German Avagyan’s work was shaped and marked by the turbulent political, cultural and social times in which he first appeared on the scene as a freelance photographer. Coming from a restless background that saw him move from his birthplace in Georgia, to Germany then to Belorus and finally Armenia, Avagyan is attracted to subjects that sharply delineate themselves against the chaos of reality.
Although he received an education as an engineer, Avagyan has concentrated on photography from his mid 20s. He corresponded as a photojournalist with the more politically and culturally forward looking publications in Armenia, such as the ‘Garoun’ monthly. His early work is noticeably experimental and boldly expressionist, markedly influenced by Russian underground photography and also the work of the Armenian avant-garde artists who were part of his milieu at the end of the 1980s.

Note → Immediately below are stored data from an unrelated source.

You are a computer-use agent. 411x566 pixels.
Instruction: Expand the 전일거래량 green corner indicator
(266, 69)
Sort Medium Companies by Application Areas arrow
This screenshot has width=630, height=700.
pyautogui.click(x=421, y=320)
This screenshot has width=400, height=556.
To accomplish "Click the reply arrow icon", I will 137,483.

By the mid 1990s, Avagyan turned his attention almost solely to reportage. Documenting the harsh conditions of the outcasts of Armenian society – blind children, victims of war, mental patients, prisoners and homeless – the photographer brought to light the unseemly and ignored aspects of life in Armenia. The visceral edginess of these images (achieved by using high-contrast fast black and white film and often wide-angle lens) owes something to the strand of expressive documentary photography by the likes of Larry Towell and Sebastião Salgado. Yet, the painful drama of these scenes never overwhelms the larger context. The individuals in Avagyan’s photographs retain their identity and do not become the hyper-real icons of misery as in Salgado’s photographs. His series, such as ‘Mental health’, ‘Lethal toys’ and ‘Stolen childhood’, increasingly appeared not only on the page of local press but were also used by international agencies like CNN.

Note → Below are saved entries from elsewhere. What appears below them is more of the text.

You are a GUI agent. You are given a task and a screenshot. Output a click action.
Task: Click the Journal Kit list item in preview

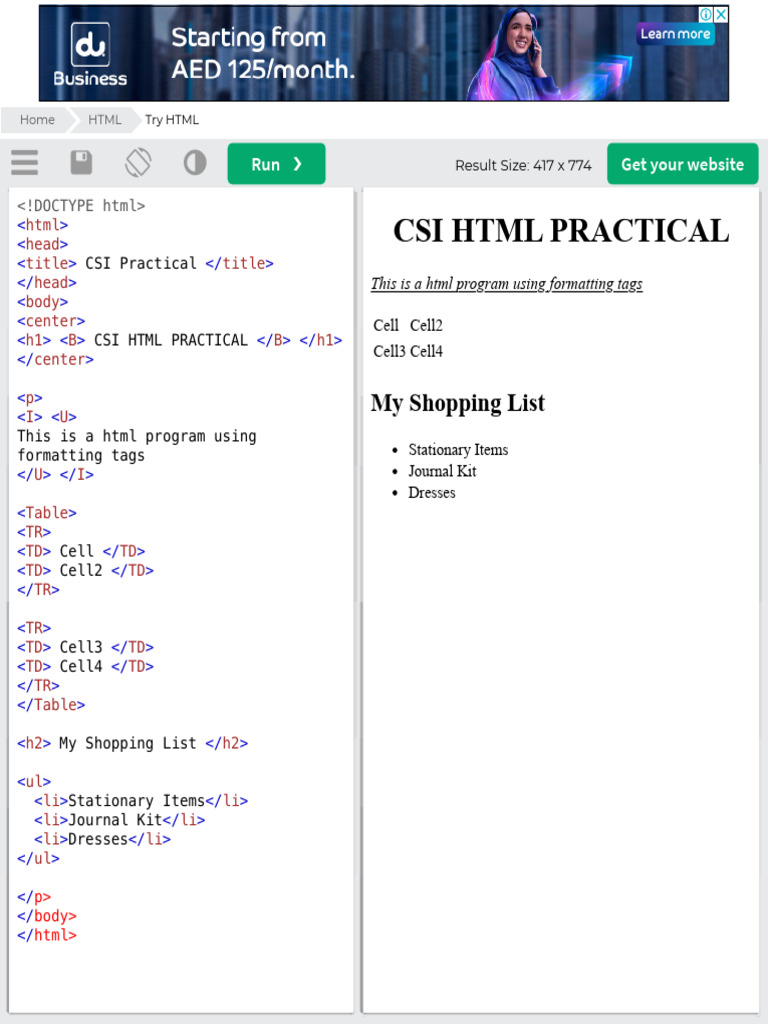point(442,471)
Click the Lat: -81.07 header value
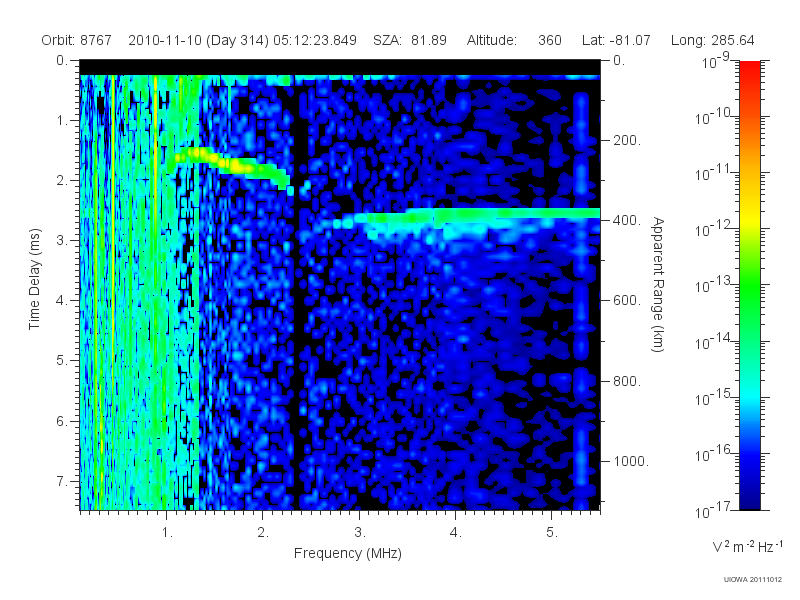Screen dimensions: 800x600 tap(616, 40)
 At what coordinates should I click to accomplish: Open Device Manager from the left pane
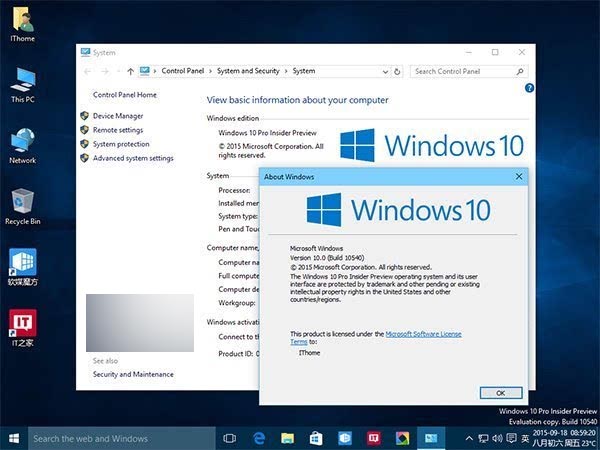click(x=118, y=116)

Ultimately, Avagyan believes in the social function and responsibility of photography as an objective mediator of truth. Raising awareness through his unflinching images, the photographer has said that he “wants to (forcefully) open the eyes of Armenian society… and I will do it.”[i] His efforts have been internationally recognised and Avagyan is the first Armenian practitioner to have received (in 2002) the prestigious ’50 Crows’ award from the International Fund of Documentary Photography.
[i] Interview with German Avagyan, 2002. The interview appeared on the now defunct site www.leonids.ru.